### Goal of the exercise
Using the data below, return the stretch from the line that contains "Click the Login ID input field" through the line that contains "Click the orange up arrow button", both included, exactly as it stands and nothing beyond it.

### Excerpted records
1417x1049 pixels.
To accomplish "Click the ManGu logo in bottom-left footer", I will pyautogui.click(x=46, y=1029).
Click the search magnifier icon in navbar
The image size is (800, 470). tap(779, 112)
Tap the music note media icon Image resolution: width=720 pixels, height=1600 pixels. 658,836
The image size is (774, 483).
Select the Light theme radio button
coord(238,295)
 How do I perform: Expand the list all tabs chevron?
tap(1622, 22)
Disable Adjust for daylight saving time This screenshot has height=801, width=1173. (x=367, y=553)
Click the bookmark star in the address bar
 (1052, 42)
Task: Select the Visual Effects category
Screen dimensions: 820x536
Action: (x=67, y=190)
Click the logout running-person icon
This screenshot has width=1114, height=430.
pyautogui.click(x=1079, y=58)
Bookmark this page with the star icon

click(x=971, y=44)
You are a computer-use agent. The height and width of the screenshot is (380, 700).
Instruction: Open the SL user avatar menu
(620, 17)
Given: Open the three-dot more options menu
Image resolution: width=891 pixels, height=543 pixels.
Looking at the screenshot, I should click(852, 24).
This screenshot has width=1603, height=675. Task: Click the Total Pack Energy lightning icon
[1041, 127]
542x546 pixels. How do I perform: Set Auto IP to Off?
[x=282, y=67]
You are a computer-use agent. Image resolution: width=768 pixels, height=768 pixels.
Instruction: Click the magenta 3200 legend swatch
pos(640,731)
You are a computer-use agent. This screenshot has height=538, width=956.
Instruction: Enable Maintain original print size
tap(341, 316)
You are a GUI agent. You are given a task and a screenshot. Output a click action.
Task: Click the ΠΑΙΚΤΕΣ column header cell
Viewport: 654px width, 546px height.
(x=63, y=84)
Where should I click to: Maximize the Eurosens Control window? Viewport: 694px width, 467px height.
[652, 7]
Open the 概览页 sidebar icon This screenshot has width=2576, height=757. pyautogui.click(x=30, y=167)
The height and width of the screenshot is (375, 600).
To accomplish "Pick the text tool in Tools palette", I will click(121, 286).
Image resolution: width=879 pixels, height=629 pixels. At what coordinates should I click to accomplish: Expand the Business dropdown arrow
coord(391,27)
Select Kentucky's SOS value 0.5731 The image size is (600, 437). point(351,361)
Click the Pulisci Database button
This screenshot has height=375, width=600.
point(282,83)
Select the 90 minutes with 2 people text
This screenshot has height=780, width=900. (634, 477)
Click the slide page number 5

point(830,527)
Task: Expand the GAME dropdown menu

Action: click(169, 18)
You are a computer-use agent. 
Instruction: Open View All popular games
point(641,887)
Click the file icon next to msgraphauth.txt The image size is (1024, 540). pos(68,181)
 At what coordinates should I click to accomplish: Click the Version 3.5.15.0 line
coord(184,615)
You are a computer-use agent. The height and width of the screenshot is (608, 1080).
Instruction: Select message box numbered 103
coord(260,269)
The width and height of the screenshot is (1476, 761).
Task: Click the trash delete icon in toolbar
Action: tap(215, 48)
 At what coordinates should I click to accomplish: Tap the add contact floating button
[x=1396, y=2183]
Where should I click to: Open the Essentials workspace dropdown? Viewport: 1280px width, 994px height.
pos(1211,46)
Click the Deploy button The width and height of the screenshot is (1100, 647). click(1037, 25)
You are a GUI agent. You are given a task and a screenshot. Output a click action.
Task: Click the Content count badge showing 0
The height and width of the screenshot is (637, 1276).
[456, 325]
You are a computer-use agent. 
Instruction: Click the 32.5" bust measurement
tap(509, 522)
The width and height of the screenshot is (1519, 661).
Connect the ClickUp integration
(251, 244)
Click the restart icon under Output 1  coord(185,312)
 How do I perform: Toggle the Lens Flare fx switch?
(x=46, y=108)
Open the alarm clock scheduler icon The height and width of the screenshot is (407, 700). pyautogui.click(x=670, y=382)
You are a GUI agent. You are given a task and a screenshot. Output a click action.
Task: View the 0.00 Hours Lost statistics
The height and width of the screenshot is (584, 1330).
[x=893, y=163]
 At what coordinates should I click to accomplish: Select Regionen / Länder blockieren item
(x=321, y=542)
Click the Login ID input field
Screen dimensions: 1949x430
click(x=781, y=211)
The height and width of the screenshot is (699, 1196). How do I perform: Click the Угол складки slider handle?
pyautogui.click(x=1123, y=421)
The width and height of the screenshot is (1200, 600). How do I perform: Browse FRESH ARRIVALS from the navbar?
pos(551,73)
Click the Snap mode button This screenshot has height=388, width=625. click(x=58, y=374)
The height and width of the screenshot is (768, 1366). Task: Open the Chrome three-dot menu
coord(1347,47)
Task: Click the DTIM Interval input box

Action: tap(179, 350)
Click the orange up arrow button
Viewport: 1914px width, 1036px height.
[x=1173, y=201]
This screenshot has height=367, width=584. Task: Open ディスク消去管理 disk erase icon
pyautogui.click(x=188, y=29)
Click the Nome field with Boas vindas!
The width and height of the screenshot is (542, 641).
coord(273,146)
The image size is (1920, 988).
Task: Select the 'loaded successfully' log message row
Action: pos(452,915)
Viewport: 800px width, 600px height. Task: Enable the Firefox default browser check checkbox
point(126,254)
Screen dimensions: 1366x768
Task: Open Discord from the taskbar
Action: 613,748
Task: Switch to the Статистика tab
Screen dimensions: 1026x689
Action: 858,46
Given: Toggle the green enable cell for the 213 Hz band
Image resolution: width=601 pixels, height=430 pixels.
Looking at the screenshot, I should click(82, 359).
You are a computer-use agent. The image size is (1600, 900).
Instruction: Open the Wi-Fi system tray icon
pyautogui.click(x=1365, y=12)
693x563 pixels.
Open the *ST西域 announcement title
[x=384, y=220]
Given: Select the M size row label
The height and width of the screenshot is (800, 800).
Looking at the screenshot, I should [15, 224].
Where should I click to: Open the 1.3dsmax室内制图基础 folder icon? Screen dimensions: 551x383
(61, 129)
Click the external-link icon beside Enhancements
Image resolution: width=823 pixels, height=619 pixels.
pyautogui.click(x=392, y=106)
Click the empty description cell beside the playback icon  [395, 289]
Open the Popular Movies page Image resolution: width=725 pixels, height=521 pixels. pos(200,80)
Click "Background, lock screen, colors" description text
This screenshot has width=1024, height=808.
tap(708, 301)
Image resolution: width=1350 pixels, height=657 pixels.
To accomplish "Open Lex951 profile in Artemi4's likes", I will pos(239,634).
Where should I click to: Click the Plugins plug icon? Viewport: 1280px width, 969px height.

### Reply
Click the Login ID input field
Screen dimensions: 1949x430
click(x=781, y=211)
The height and width of the screenshot is (699, 1196). How do I perform: Click the Угол складки slider handle?
pyautogui.click(x=1123, y=421)
The width and height of the screenshot is (1200, 600). How do I perform: Browse FRESH ARRIVALS from the navbar?
pos(551,73)
Click the Snap mode button This screenshot has height=388, width=625. click(x=58, y=374)
The height and width of the screenshot is (768, 1366). Task: Open the Chrome three-dot menu
coord(1347,47)
Task: Click the DTIM Interval input box

Action: tap(179, 350)
Click the orange up arrow button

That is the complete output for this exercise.